Nada somos sin contratos
El Contrato
19 diciembre, 2014 01:00Vista de la exposición
En su formulación más conocida, la del Contrato Social, los seres humanos renuncian a parte de su libertad a cambio de ciertos derechos y garantías. Jean Jacques Rousseau, a quien debemos esta idea, entendía que el Estado era la institución creada para hacer cumplir ese contrato implícito al hecho de vivir en sociedad. La teoría comprendía ingenuidades como la archiconocida del "buen salvaje", pero es la primera que replantea nuestra relación con la sociedad y abre las puertas a nuevos modelos de relación.El Contrato es, además, el título de la exposición que vemos ahora en la Alhóndiga de Bilbao, un proyecto firmado por el colectivo Bulegoa z/n (Beatriz Cavia, Isabel de Naverán, Miren Jaio y Leire Vergara) que es la extensión de una residencia de dos años durante la cual se ha creado, en la propia Alhóndiga, un grupo de lectura con el objetivo de indagar en la idea de contrato social. Los tres meses de apertura de la exposición pretenden reactivar el grupo de lectura y plantearse la reflexión sobre, con sus palabras, "los contratos afectivos, invisibles y no dichos que determinan nuestro día a día".

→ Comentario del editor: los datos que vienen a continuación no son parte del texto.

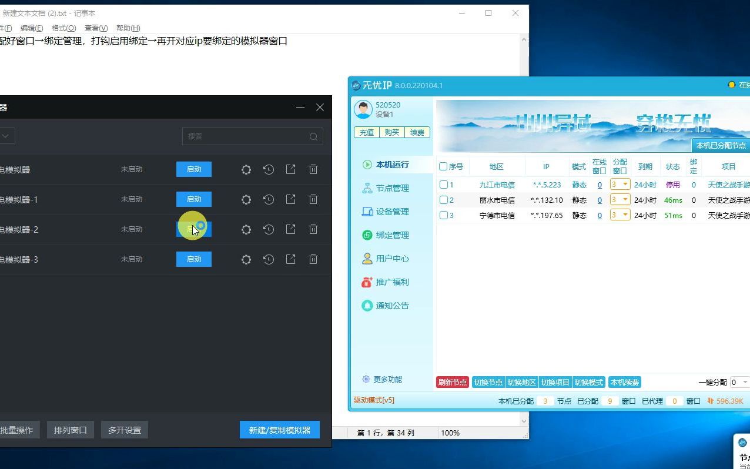The height and width of the screenshot is (469, 750).
Task: Open the 分配窗口 dropdown for row 1
Action: (619, 184)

Los resultados del trabajo de ese grupo de lectura se plasman ahora en las doce secciones que componen la exposición, que se complementa con un ciclo de conferencias, proyecciones cinematográficas y propuestas escénicas. Es un programa ambicioso, al menos en sus intenciones. ¿Cuáles son esos otros contratos que determinan nuestro día a día?, se preguntan.

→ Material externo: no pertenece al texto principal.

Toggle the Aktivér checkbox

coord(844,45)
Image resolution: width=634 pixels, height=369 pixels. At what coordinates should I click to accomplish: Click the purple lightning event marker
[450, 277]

Es una pregunta que lleva implícita una gran confusión. Porque la pregunta no es, o no debería ser exactamente esa, sino otra mucho más radical: ¿es posible el ser sin una relación contractual? La idea de contrato excede incluso al ser humano, y esta es una cuestión que no parece abordar el profundo planteamiento teórico de todo este proyecto extendido en el tiempo. Como señalaba al principio, el contrato tiene un carácter social. Pero no se limita al hombre. El mismo modelo de relaciones lo encontramos entre los animales, que renuncian a esa "libertad individual" que parecía añorar Rousseau. ¿Y qué papel desempeñan las obras de arte exhibidas en todo este entramado? ¿Cuál es el sentido?

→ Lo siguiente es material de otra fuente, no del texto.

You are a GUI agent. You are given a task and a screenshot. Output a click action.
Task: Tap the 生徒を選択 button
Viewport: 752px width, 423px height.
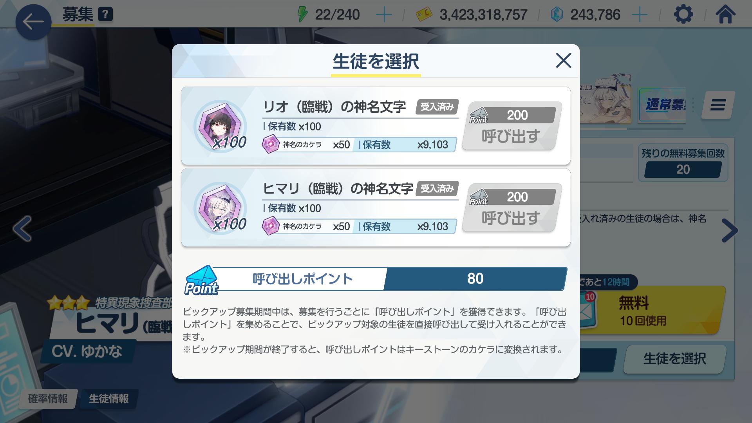[x=674, y=359]
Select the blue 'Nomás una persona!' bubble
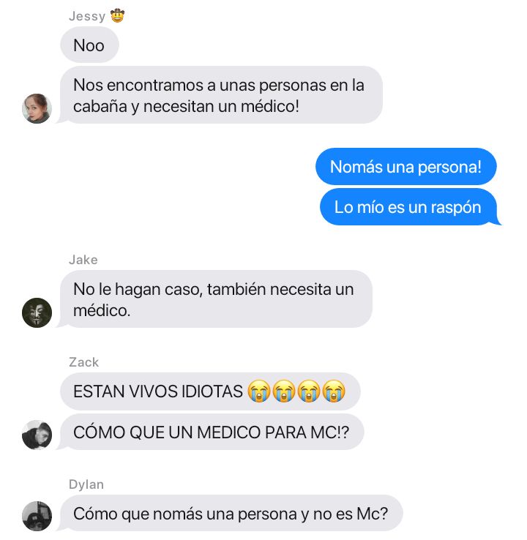The image size is (527, 540). [x=405, y=167]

Pues resulta difícil dar una respuesta concreta. Quizá el caso más explícito sea el de Kajsa Dahlberg (1973) y su contrato, explícito, firmado para grabar el desmontaje de un campamento para mujeres que cada año tiene lugar en la isla de Femø, en Dinamarca, pero a partir de ahí la cosa se dispersa. Hacia lo puramente conceptual, como la serie Uno, uno, dos, uno... de Itziar Okariz (1965) o una práctica fotográfica amateur que con el tiempo ha adquirido valor antropológico, como son las imágenes de principios del siglo XX de Eulalia Abaitua (1853-1943) y que, sencillamente, no se entiende muy bien su razón de estar ahí.
Resulta interesante la instalación del grupo Academy of Work titulada El brazo de Gastev, basada en el encargo que Lenin hizo al poeta Alekséi Gástev de diseñar la transformación de la Rusia rural en la URSS industrial, y puramente anecdótica la del colectivo Agencia, la Cosa 002115, sobre el pleito mantenido por los Ballets Oldarra de Biarritz y Europa del Este en relación al disco Promenades en Pays Basque.
Al final, el problema mayor que se encuentra el visitante es establecer el nexo no ya entre las distintas piezas entre sí, sino con la idea central de la exposición. Cuestión harto difícil, porque en una misma obra se explicitan varios contratos o varios niveles contractuales. ¿Con cuál de ellos estamos jugando? Adivinarlo parece ser nuestra parte del juego.